Prominently displayed throughout the Rappaport office in McLean is a phrase that not only perfectly encapsulates the Rappaport way, but has become our touchstone for the way we do business: Cultivating Places.
We believe that, viewed through the lens of Rappaport’s mission and values, “cultivating places” becomes a powerful mantra that both reflects and shapes our reputation in the Washington, D.C. Metropolitan area. Therefore, when the company’s leaders came together to pin down and define a new mission statement for the company, the themes this tagline captures were top of mind.
Cultivating is rooted in agriculture. It conjures up images of a farmer, of a gardener tending to crop and plants, but cultivation starts before the growing. It is about preparation, about establishing the right conditions for future success. Cultivating is both prolonged and active; to prep a garden requires planning, is forward-looking, and inherently hopeful. You don’t prepare the soil for a flower you do not expect to bloom.

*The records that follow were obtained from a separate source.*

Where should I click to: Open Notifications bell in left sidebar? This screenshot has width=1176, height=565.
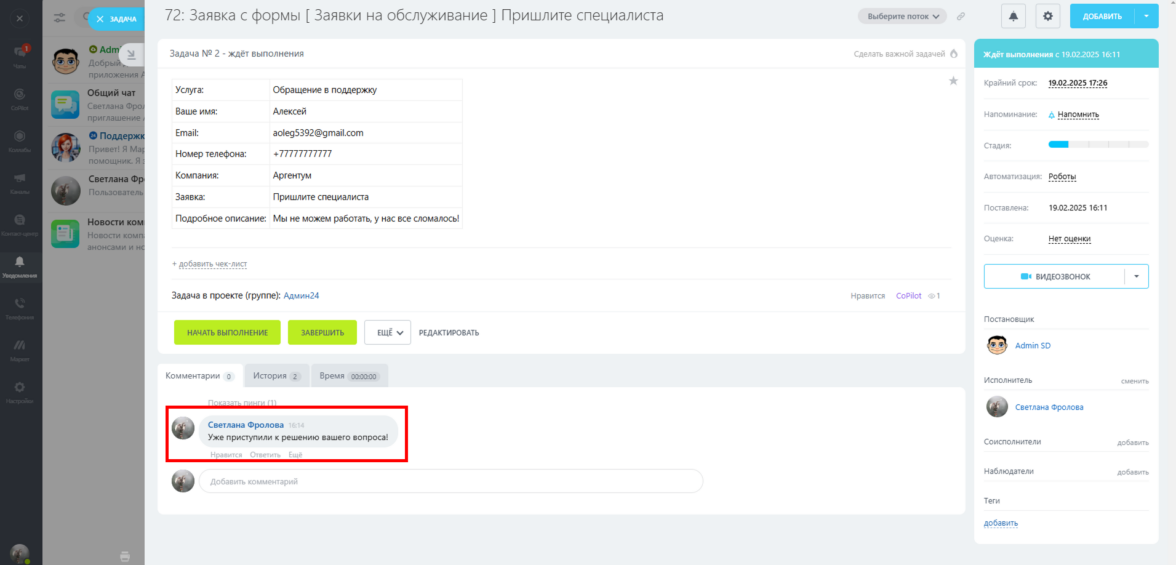(x=20, y=266)
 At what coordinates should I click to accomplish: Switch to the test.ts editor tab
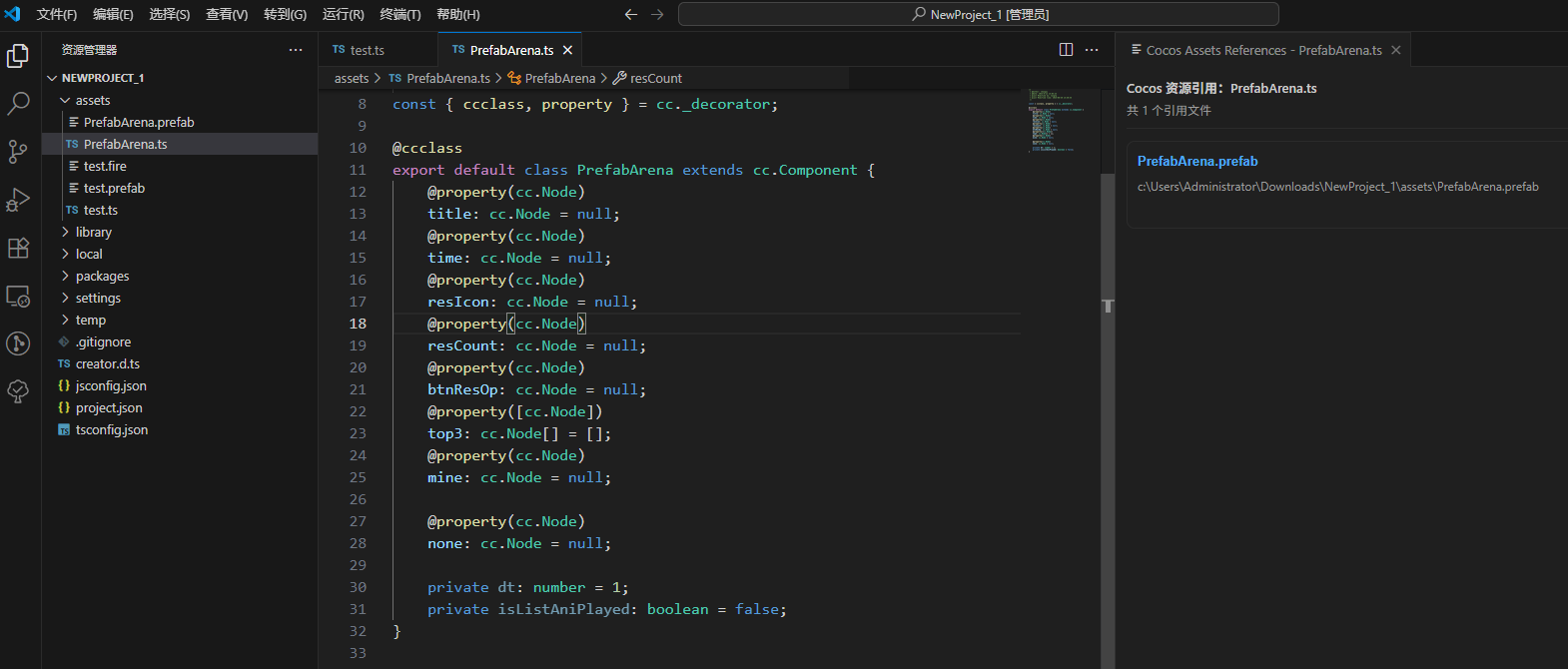[x=367, y=50]
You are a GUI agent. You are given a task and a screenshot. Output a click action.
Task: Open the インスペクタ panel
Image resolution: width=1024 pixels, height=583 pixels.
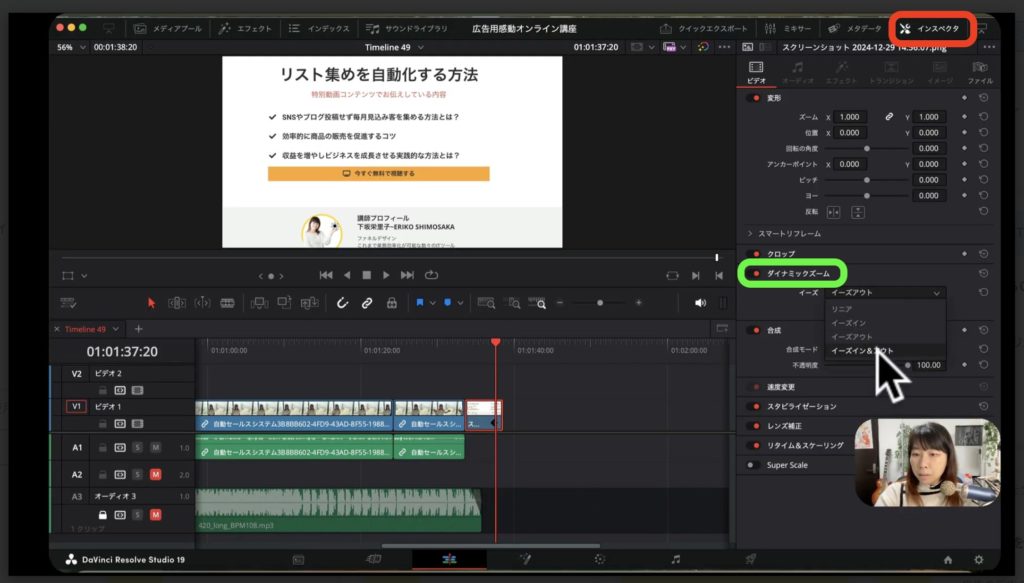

After preparation, smart cultivation also involves patiently nurturing green shoots, giving potential chance to take hold and to thrive, until it can stand and prosper on its own.
It’s the perfect metaphor, in our opinion, for the simultaneous development of people and communities that goes hand-in-hand with considered real estate and retail development. In the early stages of a new mixed-use development, such as Avec and Skyland Town Center, our teams work together to deliver on and uplift the new offering within the community. Once it gains traction with new retailers and neighborhood engagement, we start to see the fruits of our labor (pun intended) with a thriving submarket that we helped create and maintain.
The same can be said with more established centers: The development, property management, leasing, construction, accounting, and marketing teams work on constantly refining and improving the mix of tenants, on creating enhanced experiences through interactive features and beautiful art displays, and so much more.
At Dillingham Square, for example, Rappaport was asked to take the lead in developing ideas and designs for enhancing the property. Our renovations gave it a fresh new look, with all new facades, landscaping, signage, and LED lighting. These upgrades not only improved the pedestrian experience but has led to new tenants and improved retention of tenants.
Vienna Shopping Center is another great example of how we work to transform a property on behalf of owners. After 40 years in place, the lease of Vienna grocery store tenant Magruder’s was expiring, and Rappaport was given the opportunity to rejuvenate the development, making it better suited to the needs of contemporary shops and shoppers. We renovated and converted the grocer space to shop space, modernized storefronts, and improved the streetscape. With a revitalized center, the owners were thrilled to be able to attract popular retailers to the market, including Chopt, Taco Bamba, MOD Pizza, Innova, and CAVA Mezze.
The Village at Leesburg is a thriving example of the value-add we bring to the table. In 2013, The Carlyle Group brought us on to apply our specific blend of retail and office expertise. Our interventions included a multifaceted consumer marketing strategy, proactive property management services, and the facilitation of a $6 million renovation to common areas. This created impressive leasing momentum, and in 2018 Rappaport acquired majority ownership of the retail component therein.
Placemaking and Loyalty
Another term related to “cultivating places” is “placemaking”. This is both a design approach, and a philosophy. As a concept, placemaking acknowledges that the choices we make shape the experience of a place, as much as the bricks and mortar do. Those choices include the relationships that we foster and the way we conduct ourselves in business.
We believe that we can do good business while doing good, so we never take a knock-and-drop approach. In fact, that longevity in holding assets is a major distinction for Rappaport.
For Rappaport, however, we are in it for the long haul. A great example of this is Milford Mill Shopping Center. This was CEO Gary D. Rappaport’s first shopping center acquired in Baltimore, Maryland on May 31, 1984. Today, almost forty years on, this neighborhood center remains in our portfolio, along with many other retail destinations we have acquired along the way.
At Rappaport, we take a thoughtful and considered approach to placemaking, and we do so while upholding our values of full transparency and business decisions made with care, conviction, and integrity. It is a responsible and more meaningful way. Plus, there is more to return on investment than dollars, and more to costs than cash outflows if we get it wrong.
We Love Our D.C.
Finally, we at Rappaport love the D.C. market and its communities, and this feeds unswervingly into our mission. Above all else, our goal is not just “filling spaces” or “selling spaces”, but shaping retail that works for all stakeholders, from our trusted retail advisors to our tenants and landlord clients, as well as the sub-markets we are shaping, and the communities we serve.
If you look at our history and portfolio, our legacy of spaces represented in emerging markets – such as Capitol Riverfront, NoMA, H Street Corridor, and surrounding urban edge and suburban submarkets – we work diligently and caringly to bring what is needed and wanted by the people of this region, our friends, neighbors, and peers. We are cultivating places.